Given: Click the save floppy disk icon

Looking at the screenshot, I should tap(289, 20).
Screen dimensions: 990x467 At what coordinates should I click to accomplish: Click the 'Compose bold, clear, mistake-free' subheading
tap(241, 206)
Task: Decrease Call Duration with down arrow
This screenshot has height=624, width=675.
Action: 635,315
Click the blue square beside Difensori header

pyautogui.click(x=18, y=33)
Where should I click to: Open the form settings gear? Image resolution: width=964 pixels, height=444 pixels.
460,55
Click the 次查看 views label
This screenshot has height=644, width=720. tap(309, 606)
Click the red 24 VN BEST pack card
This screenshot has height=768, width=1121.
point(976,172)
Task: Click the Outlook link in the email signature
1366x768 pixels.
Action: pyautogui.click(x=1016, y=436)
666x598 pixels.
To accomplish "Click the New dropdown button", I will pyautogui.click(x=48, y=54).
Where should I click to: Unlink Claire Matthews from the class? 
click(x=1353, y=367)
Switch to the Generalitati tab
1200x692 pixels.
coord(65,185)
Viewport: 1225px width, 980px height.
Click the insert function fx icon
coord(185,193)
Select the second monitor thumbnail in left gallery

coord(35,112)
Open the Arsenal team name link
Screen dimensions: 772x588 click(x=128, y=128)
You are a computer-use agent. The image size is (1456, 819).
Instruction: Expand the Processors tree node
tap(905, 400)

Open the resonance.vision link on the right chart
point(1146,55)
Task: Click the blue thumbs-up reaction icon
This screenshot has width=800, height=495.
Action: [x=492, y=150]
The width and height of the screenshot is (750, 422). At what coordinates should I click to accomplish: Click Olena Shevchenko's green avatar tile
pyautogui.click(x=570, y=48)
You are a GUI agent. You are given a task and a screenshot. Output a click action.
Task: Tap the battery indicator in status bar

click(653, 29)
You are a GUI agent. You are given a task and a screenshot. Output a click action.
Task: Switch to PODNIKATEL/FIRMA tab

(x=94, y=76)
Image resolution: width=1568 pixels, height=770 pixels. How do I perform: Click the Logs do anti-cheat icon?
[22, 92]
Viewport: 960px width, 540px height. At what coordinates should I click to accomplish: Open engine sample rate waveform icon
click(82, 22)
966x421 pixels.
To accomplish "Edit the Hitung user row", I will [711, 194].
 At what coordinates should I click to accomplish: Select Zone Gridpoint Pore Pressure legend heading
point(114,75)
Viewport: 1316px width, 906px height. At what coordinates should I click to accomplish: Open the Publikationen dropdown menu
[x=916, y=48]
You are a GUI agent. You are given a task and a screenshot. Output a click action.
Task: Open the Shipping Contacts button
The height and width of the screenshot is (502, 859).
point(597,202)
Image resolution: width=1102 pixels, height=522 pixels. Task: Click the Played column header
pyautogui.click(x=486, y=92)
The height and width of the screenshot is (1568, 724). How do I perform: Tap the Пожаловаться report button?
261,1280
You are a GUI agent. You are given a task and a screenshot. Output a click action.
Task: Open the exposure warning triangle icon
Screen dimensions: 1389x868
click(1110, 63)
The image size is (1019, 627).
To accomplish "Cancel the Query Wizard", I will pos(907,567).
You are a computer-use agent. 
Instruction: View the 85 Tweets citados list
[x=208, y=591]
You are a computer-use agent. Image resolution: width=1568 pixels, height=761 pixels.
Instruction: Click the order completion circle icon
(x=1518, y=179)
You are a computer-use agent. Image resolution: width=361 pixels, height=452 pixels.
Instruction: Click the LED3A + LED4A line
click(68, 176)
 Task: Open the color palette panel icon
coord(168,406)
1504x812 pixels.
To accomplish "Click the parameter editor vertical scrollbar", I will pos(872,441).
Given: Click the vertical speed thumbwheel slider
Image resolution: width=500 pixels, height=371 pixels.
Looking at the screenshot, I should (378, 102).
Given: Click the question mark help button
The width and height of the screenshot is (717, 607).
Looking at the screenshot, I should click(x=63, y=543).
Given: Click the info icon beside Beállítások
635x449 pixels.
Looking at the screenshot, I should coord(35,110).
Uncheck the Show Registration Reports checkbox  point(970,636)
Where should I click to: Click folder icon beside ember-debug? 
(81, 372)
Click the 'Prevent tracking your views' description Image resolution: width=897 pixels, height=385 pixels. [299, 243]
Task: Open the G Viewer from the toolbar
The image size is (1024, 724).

Directions for this task: Rewrite all of the items above as a numbered list, one line per entry, and leave out the blank lines.

Right answer:
1. Given: Click the save floppy disk icon
2. Looking at the screenshot, I should tap(289, 20).
3. Screen dimensions: 990x467 At what coordinates should I click to accomplish: Click the 'Compose bold, clear, mistake-free' subheading
4. tap(241, 206)
5. Task: Decrease Call Duration with down arrow
6. This screenshot has height=624, width=675.
7. Action: 635,315
8. Click the blue square beside Difensori header
9. pyautogui.click(x=18, y=33)
10. Where should I click to: Open the form settings gear? Image resolution: width=964 pixels, height=444 pixels.
11. 460,55
12. Click the 次查看 views label
13. This screenshot has height=644, width=720. tap(309, 606)
14. Click the red 24 VN BEST pack card
15. This screenshot has height=768, width=1121.
16. point(976,172)
17. Task: Click the Outlook link in the email signature
18. 1366x768 pixels.
19. Action: pyautogui.click(x=1016, y=436)
20. 666x598 pixels.
21. To accomplish "Click the New dropdown button", I will pyautogui.click(x=48, y=54).
22. Where should I click to: Unlink Claire Matthews from the class? 
23. click(x=1353, y=367)
24. Switch to the Generalitati tab
25. 1200x692 pixels.
26. coord(65,185)
27. Viewport: 1225px width, 980px height.
28. Click the insert function fx icon
29. coord(185,193)
30. Select the second monitor thumbnail in left gallery
31. coord(35,112)
32. Open the Arsenal team name link
33. Screen dimensions: 772x588 click(x=128, y=128)
34. You are a computer-use agent. The image size is (1456, 819).
35. Instruction: Expand the Processors tree node
36. tap(905, 400)
37. Open the resonance.vision link on the right chart
38. point(1146,55)
39. Task: Click the blue thumbs-up reaction icon
40. This screenshot has width=800, height=495.
41. Action: [x=492, y=150]
42. The width and height of the screenshot is (750, 422). At what coordinates should I click to accomplish: Click Olena Shevchenko's green avatar tile
43. pyautogui.click(x=570, y=48)
44. You are a GUI agent. You are given a task and a screenshot. Output a click action.
45. Task: Tap the battery indicator in status bar
46. click(653, 29)
47. You are a GUI agent. You are given a task and a screenshot. Output a click action.
48. Task: Switch to PODNIKATEL/FIRMA tab
49. (x=94, y=76)
50. Image resolution: width=1568 pixels, height=770 pixels. How do I perform: Click the Logs do anti-cheat icon?
51. [22, 92]
52. Viewport: 960px width, 540px height. At what coordinates should I click to accomplish: Open engine sample rate waveform icon
53. click(82, 22)
54. 966x421 pixels.
55. To accomplish "Edit the Hitung user row", I will [711, 194].
56.  At what coordinates should I click to accomplish: Select Zone Gridpoint Pore Pressure legend heading
57. point(114,75)
58. Viewport: 1316px width, 906px height. At what coordinates should I click to accomplish: Open the Publikationen dropdown menu
59. [x=916, y=48]
60. You are a GUI agent. You are given a task and a screenshot. Output a click action.
61. Task: Open the Shipping Contacts button
62. The height and width of the screenshot is (502, 859).
63. point(597,202)
64. Image resolution: width=1102 pixels, height=522 pixels. Task: Click the Played column header
65. pyautogui.click(x=486, y=92)
66. The height and width of the screenshot is (1568, 724). How do I perform: Tap the Пожаловаться report button?
67. 261,1280
68. You are a GUI agent. You are given a task and a screenshot. Output a click action.
69. Task: Open the exposure warning triangle icon
70. Screen dimensions: 1389x868
71. click(1110, 63)
72. The image size is (1019, 627).
73. To accomplish "Cancel the Query Wizard", I will pos(907,567).
74. You are a computer-use agent. 
75. Instruction: View the 85 Tweets citados list
76. [x=208, y=591]
77. You are a computer-use agent. Image resolution: width=1568 pixels, height=761 pixels.
78. Instruction: Click the order completion circle icon
79. (x=1518, y=179)
80. You are a computer-use agent. Image resolution: width=361 pixels, height=452 pixels.
81. Instruction: Click the LED3A + LED4A line
82. click(68, 176)
83.  Task: Open the color palette panel icon
84. coord(168,406)
85. 1504x812 pixels.
86. To accomplish "Click the parameter editor vertical scrollbar", I will pos(872,441).
87. Given: Click the vertical speed thumbwheel slider
88. Image resolution: width=500 pixels, height=371 pixels.
89. Looking at the screenshot, I should (378, 102).
90. Given: Click the question mark help button
91. The width and height of the screenshot is (717, 607).
92. Looking at the screenshot, I should click(x=63, y=543).
93. Given: Click the info icon beside Beállítások
94. 635x449 pixels.
95. Looking at the screenshot, I should coord(35,110).
96. Uncheck the Show Registration Reports checkbox  point(970,636)
97. Where should I click to: Click folder icon beside ember-debug? 
98. (81, 372)
99. Click the 'Prevent tracking your views' description Image resolution: width=897 pixels, height=385 pixels. [299, 243]
100. Task: Open the G Viewer from the toolbar
101. The image size is (1024, 724).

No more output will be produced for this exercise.